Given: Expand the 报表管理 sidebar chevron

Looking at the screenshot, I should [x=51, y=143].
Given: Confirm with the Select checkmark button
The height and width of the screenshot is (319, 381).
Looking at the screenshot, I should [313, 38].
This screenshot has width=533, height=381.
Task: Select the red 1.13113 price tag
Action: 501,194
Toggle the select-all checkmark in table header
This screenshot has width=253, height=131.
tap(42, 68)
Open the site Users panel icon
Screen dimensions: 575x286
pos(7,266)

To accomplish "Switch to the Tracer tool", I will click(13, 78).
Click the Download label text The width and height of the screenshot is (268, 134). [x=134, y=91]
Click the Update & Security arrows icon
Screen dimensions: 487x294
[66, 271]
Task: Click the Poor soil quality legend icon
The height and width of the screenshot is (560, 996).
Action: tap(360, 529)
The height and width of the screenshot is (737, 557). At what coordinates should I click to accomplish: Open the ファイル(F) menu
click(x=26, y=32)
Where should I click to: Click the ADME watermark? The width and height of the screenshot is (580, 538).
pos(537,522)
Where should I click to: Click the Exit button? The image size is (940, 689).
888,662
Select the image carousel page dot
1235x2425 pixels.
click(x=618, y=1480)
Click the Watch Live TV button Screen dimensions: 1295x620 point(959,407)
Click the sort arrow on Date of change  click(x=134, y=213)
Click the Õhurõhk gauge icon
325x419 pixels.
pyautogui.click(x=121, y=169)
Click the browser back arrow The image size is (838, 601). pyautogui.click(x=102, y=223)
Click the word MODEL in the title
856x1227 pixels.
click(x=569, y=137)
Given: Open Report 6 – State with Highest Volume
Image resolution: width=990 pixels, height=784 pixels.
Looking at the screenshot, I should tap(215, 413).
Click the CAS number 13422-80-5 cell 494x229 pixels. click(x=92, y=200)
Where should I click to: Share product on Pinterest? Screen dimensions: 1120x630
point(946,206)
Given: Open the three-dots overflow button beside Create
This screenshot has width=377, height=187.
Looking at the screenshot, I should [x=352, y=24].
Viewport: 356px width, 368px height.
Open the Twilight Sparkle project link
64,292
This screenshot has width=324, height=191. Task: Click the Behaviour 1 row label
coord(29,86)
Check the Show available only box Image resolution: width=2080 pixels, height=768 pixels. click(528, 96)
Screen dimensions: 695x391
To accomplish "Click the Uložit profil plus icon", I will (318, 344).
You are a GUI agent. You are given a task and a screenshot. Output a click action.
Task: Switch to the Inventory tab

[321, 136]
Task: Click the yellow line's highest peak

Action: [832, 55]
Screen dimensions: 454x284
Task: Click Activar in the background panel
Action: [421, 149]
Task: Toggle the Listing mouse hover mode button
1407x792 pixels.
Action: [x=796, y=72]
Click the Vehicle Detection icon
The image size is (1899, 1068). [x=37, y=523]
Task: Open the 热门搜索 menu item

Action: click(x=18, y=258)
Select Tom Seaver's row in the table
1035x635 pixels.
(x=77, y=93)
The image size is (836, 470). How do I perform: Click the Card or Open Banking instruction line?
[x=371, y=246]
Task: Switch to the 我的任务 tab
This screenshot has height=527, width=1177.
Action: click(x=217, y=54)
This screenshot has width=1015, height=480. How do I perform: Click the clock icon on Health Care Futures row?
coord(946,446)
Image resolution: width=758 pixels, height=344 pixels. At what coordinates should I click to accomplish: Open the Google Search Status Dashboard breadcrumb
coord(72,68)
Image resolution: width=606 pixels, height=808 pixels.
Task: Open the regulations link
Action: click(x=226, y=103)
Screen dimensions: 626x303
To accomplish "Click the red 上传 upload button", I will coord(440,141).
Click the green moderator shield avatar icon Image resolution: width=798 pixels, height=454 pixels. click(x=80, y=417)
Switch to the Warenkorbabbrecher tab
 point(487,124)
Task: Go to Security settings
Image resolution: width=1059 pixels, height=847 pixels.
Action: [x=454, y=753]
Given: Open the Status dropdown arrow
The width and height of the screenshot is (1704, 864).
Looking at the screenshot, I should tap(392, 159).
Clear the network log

▶ INSTRUCTIONS FOR THE TASK
Reproduce all of the entries above verbatim, keeping every line unchanged and in its original order.

▶ SOLUTION TO THIS TASK
Given: Expand the 报表管理 sidebar chevron

Looking at the screenshot, I should [x=51, y=143].
Given: Confirm with the Select checkmark button
The height and width of the screenshot is (319, 381).
Looking at the screenshot, I should [313, 38].
This screenshot has width=533, height=381.
Task: Select the red 1.13113 price tag
Action: 501,194
Toggle the select-all checkmark in table header
This screenshot has width=253, height=131.
tap(42, 68)
Open the site Users panel icon
Screen dimensions: 575x286
pos(7,266)

To accomplish "Switch to the Tracer tool", I will click(13, 78).
Click the Download label text The width and height of the screenshot is (268, 134). [x=134, y=91]
Click the Update & Security arrows icon
Screen dimensions: 487x294
[66, 271]
Task: Click the Poor soil quality legend icon
The height and width of the screenshot is (560, 996).
Action: tap(360, 529)
The height and width of the screenshot is (737, 557). At what coordinates should I click to accomplish: Open the ファイル(F) menu
click(x=26, y=32)
Where should I click to: Click the ADME watermark? The width and height of the screenshot is (580, 538).
pos(537,522)
Where should I click to: Click the Exit button? The image size is (940, 689).
888,662
Select the image carousel page dot
1235x2425 pixels.
click(x=618, y=1480)
Click the Watch Live TV button Screen dimensions: 1295x620 point(959,407)
Click the sort arrow on Date of change  click(x=134, y=213)
Click the Õhurõhk gauge icon
325x419 pixels.
pyautogui.click(x=121, y=169)
Click the browser back arrow The image size is (838, 601). pyautogui.click(x=102, y=223)
Click the word MODEL in the title
856x1227 pixels.
click(x=569, y=137)
Given: Open Report 6 – State with Highest Volume
Image resolution: width=990 pixels, height=784 pixels.
Looking at the screenshot, I should tap(215, 413).
Click the CAS number 13422-80-5 cell 494x229 pixels. click(x=92, y=200)
Where should I click to: Share product on Pinterest? Screen dimensions: 1120x630
point(946,206)
Given: Open the three-dots overflow button beside Create
This screenshot has width=377, height=187.
Looking at the screenshot, I should [x=352, y=24].
Viewport: 356px width, 368px height.
Open the Twilight Sparkle project link
64,292
This screenshot has width=324, height=191. Task: Click the Behaviour 1 row label
coord(29,86)
Check the Show available only box Image resolution: width=2080 pixels, height=768 pixels. click(528, 96)
Screen dimensions: 695x391
To accomplish "Click the Uložit profil plus icon", I will (318, 344).
You are a GUI agent. You are given a task and a screenshot. Output a click action.
Task: Switch to the Inventory tab

[321, 136]
Task: Click the yellow line's highest peak

Action: [832, 55]
Screen dimensions: 454x284
Task: Click Activar in the background panel
Action: [421, 149]
Task: Toggle the Listing mouse hover mode button
1407x792 pixels.
Action: [x=796, y=72]
Click the Vehicle Detection icon
The image size is (1899, 1068). [x=37, y=523]
Task: Open the 热门搜索 menu item

Action: click(x=18, y=258)
Select Tom Seaver's row in the table
1035x635 pixels.
(x=77, y=93)
The image size is (836, 470). How do I perform: Click the Card or Open Banking instruction line?
[x=371, y=246]
Task: Switch to the 我的任务 tab
This screenshot has height=527, width=1177.
Action: click(x=217, y=54)
This screenshot has width=1015, height=480. How do I perform: Click the clock icon on Health Care Futures row?
coord(946,446)
Image resolution: width=758 pixels, height=344 pixels. At what coordinates should I click to accomplish: Open the Google Search Status Dashboard breadcrumb
coord(72,68)
Image resolution: width=606 pixels, height=808 pixels.
Task: Open the regulations link
Action: click(x=226, y=103)
Screen dimensions: 626x303
To accomplish "Click the red 上传 upload button", I will coord(440,141).
Click the green moderator shield avatar icon Image resolution: width=798 pixels, height=454 pixels. click(x=80, y=417)
Switch to the Warenkorbabbrecher tab
 point(487,124)
Task: Go to Security settings
Image resolution: width=1059 pixels, height=847 pixels.
Action: [x=454, y=753]
Given: Open the Status dropdown arrow
The width and height of the screenshot is (1704, 864).
Looking at the screenshot, I should tap(392, 159).
Clear the network log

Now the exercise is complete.